Мат — это нормальное, «естественное» общение. Правда, до сих пор мы утверждали, что он — способ понимания и исследования экстремальных или не поддающихся описанию ситуаций. Все действительно так, но постепенно становится ясно, что русское понятие «нормы» находится в некой зоне между адекватным знанием и его пределом. Колеблясь и неуверенно понтуясь между уютным покоем («дома/в прошлом») и невнятными вызовами, исходящими от всего, находящегося за окнами (от новых, непредсказуемых времен), русский человек воспринимает реальность как невыразимую ширь. Только говоря о ней, он поймет ее природу; только через несостоятельность понтового языка он увидит, что тот же язык (именно с его несовершенством и провалами) раскрывает суть русской действительности.

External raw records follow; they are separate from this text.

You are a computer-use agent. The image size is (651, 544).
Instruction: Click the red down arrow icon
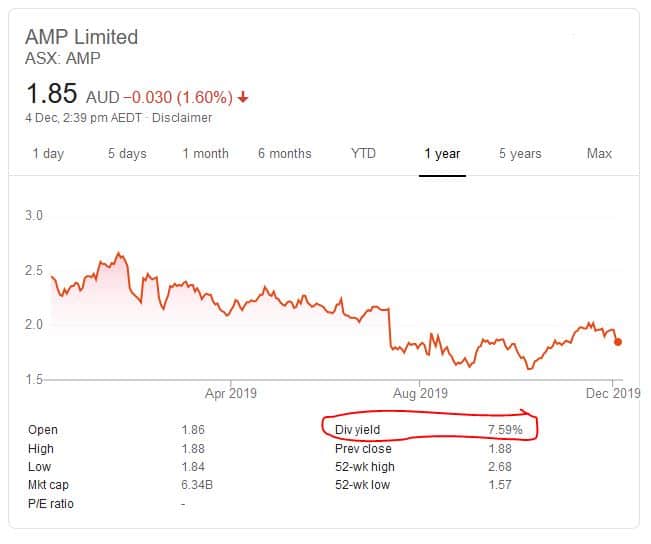pyautogui.click(x=244, y=98)
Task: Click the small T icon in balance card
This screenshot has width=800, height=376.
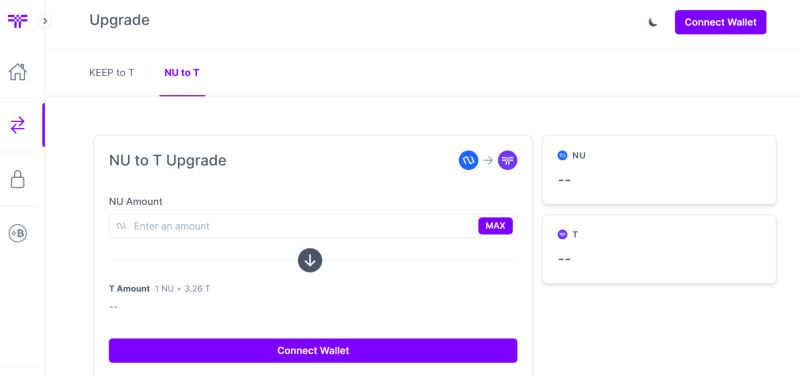Action: point(562,235)
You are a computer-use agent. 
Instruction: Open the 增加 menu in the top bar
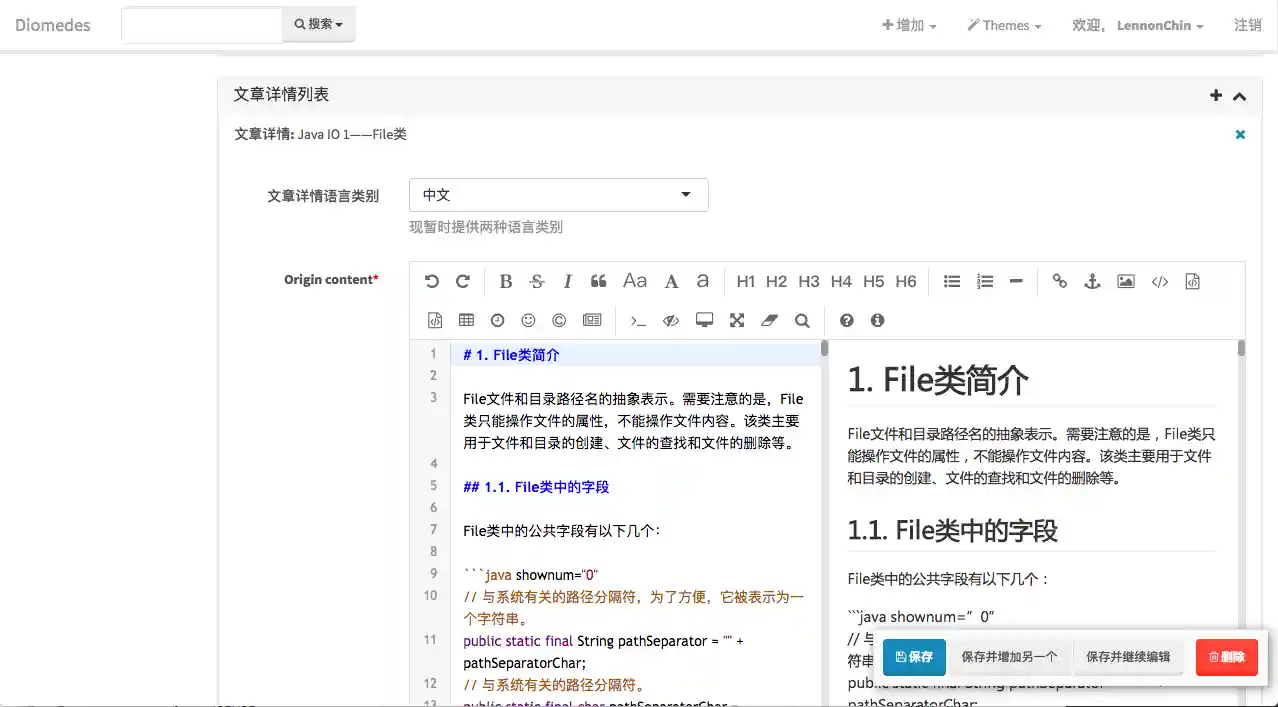[907, 25]
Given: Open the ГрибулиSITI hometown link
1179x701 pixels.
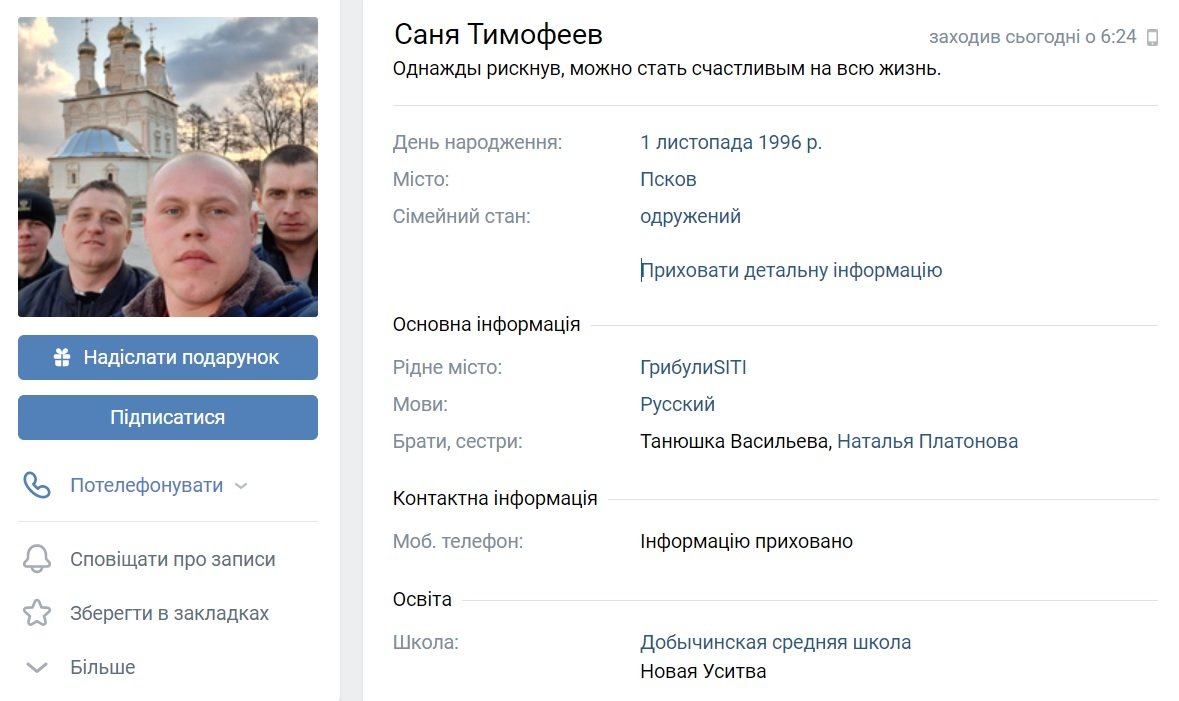Looking at the screenshot, I should (x=693, y=367).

Язык безбрежной страны или таких же бесконечных перемен признается в своих ограничениях; строясь по принципам бурных ритмов биологического начала, он берет пример у силы, его постоянно вдохновляющей: у природы. «Основанием для слов со значением “X” [всегда] служили слова, обозначавшие живые предметы — животное и растение. Перенос наименований животных на половые органы человека был известен еще с индоевропейской эпохи».[145] Эта животная, растительная и центробежная интерпретация мата отвергает всякую идею центра или традиционного «дома», так как сам объект, лежащий в основе его сексуальной триады, растворяется. Я — нигде, значит, нигде — это я. Человек вступает в природу, может быть, в нематериальность, если у беспредельных, «бескрайных» просторов нет краев. Вступает он также в любовь: «Ни х*я себе! Только теперь понимаю, что люблю ее по полной. Такого у меня не было. Что делать, а? За**ало это мне все мозги! Слов нет!» И так далее. Ведь мы не знаем, что будет, но если мы остаемся преданными «делу», то это настоящая, «постпонтовая» и очень даже постсоветская(!) любовь. Истинная и неописуемая.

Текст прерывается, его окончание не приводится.